I have a feeling the only one they might care about is the wine question. 

Nice pics. Looks like a great trip.


----------



## carter1 (Aug 5, 2004)

very nice trip, glad you had fun.
do you think you'll do another guided trip?
c


----------



## bigrider (Jun 27, 2002)

Great three part report MB1. If Phillipec is planning a tour you oughta just be RBR tour leader.


----------



## MB1 (Jan 27, 2004)

philippec said:


> OK,...


What level of mountains do you want with that order? None, medium, high?
*Don't much care but a mix would likely be nice.*

What level and type of cultural distractions? Medieval, Rennaissance, ?
*We like to ride.*

What level of wet weather tolerance?
*Just so we can ride every day. We have no problems with fenders and rain jackets. Don't much care to break out the wetsuits and snorkels.*

What kind of wine do you prefer to drink? 
*Tasty*

0-10 on the rural-ometer -- pick a number (0 city, 10 just you and the cows baby!)
*3-7*

What kind of lodging? 
*Clean with running water.*

Do you need en-suite facilities?
*What the heck is that? You talking toilets and showers? Ya, we would like that....*

Budget per day?
*$100-$200US for the both of us.*


----------



## MB1 (Jan 27, 2004)

carter1 said:


> ...do you think you'll do another guided trip?...

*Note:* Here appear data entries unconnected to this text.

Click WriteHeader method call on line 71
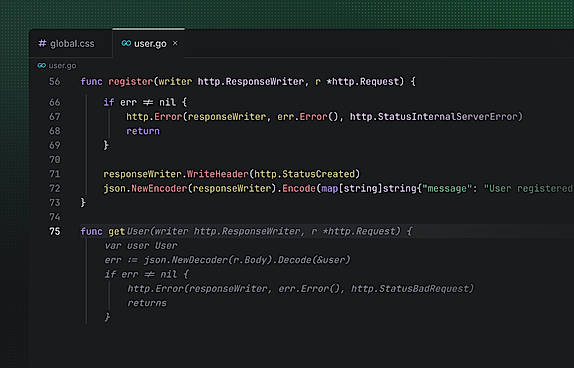[x=217, y=174]
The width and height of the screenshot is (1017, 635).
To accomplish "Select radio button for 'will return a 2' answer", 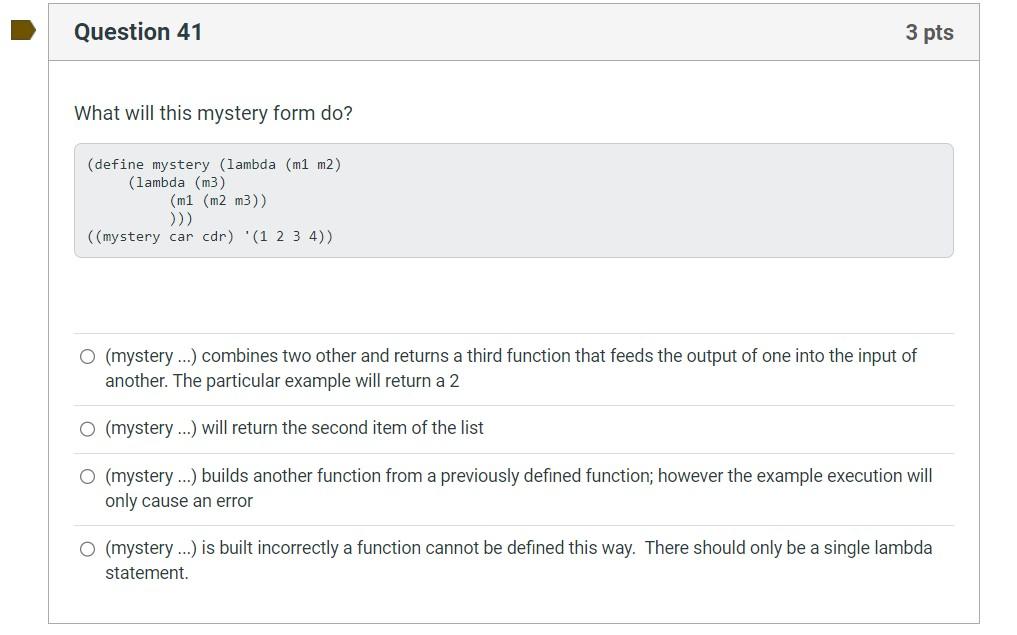I will click(x=88, y=357).
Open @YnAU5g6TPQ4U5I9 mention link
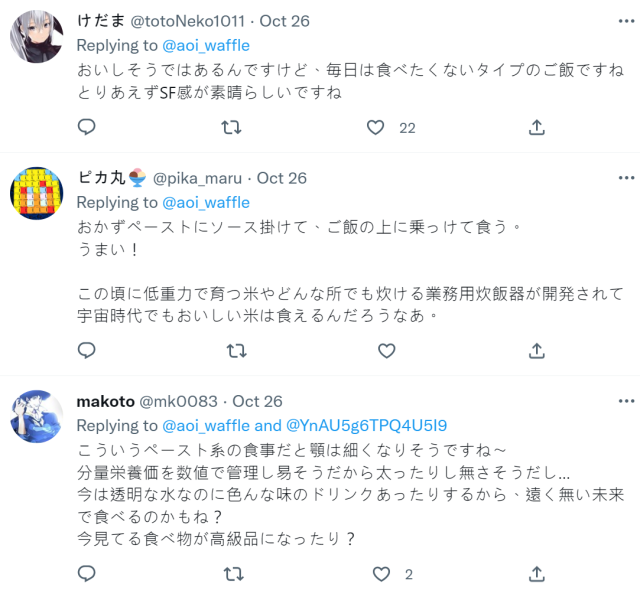 coord(367,425)
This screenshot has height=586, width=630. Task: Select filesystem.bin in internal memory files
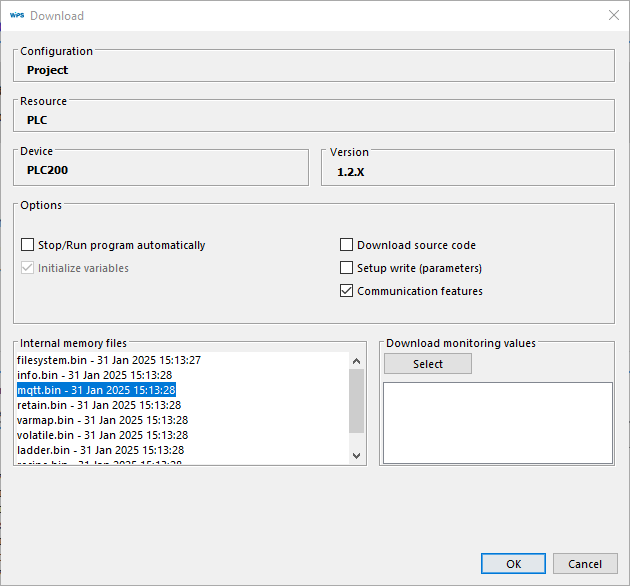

Oh, sure. This was our third Santana trip in 10 years and we have enjoyed them all. Might go with another group but the Santana groups are fun to be with and since almost everyone is part of a family or a couple a lot of the foolishness that goes with group tours is avoided.

Everyone has a lot in common (so you have plenty to talk about) and few if any folks are trying to hook up.

Makes for very relaxed evenings.


----------



## My Own Private Idaho (Aug 14, 2007)

Thanks for taking us along MB1. I enjoyed the trip reports.


----------



## fasteddy07 (Jun 4, 2007)

Very well done. Thanks for the time and effort to put that all together for the rest of us to enjoy.

I see a book in your future - MB1's guide to europe on two wheels


----------



## danl1 (Jul 23, 2005)

Great pics - thanks for the trip!

Something I've always been curious about - what's the Santana percentage on a Santana trip? I believe I saw a few other brands in your shots. A few 'interesting' setups, too.

Until this last group of shots, it somehow never registered that your bike was coupled. Damn.


----------



## Bocephus Jones II (Oct 7, 2004)

dammit MB...I hope I'm living half as cool of a life as you are when I get to your age. I'm not being a smartass here--I'm totally serious and envious. And I'd buy one of those Santanas in a second if I had a spare $12k right now--super cool looking bike--I bet it climbs like a dream.


----------



## MB1 (Jan 27, 2004)

danl1 said:


> ...what's the Santana percentage on a Santana trip? I believe I saw a few other brands in your shots. A few 'interesting' setups, too.....


We saw some bizarre set-ups.

I'd guess that about 75% of the tandems on this trip were Santanas and not all of them expensive. There were some pretty old bikes as well as ones as new as ours.

Interestingly enough and a surprise to me there were no Comotion Tandems on the trip.


----------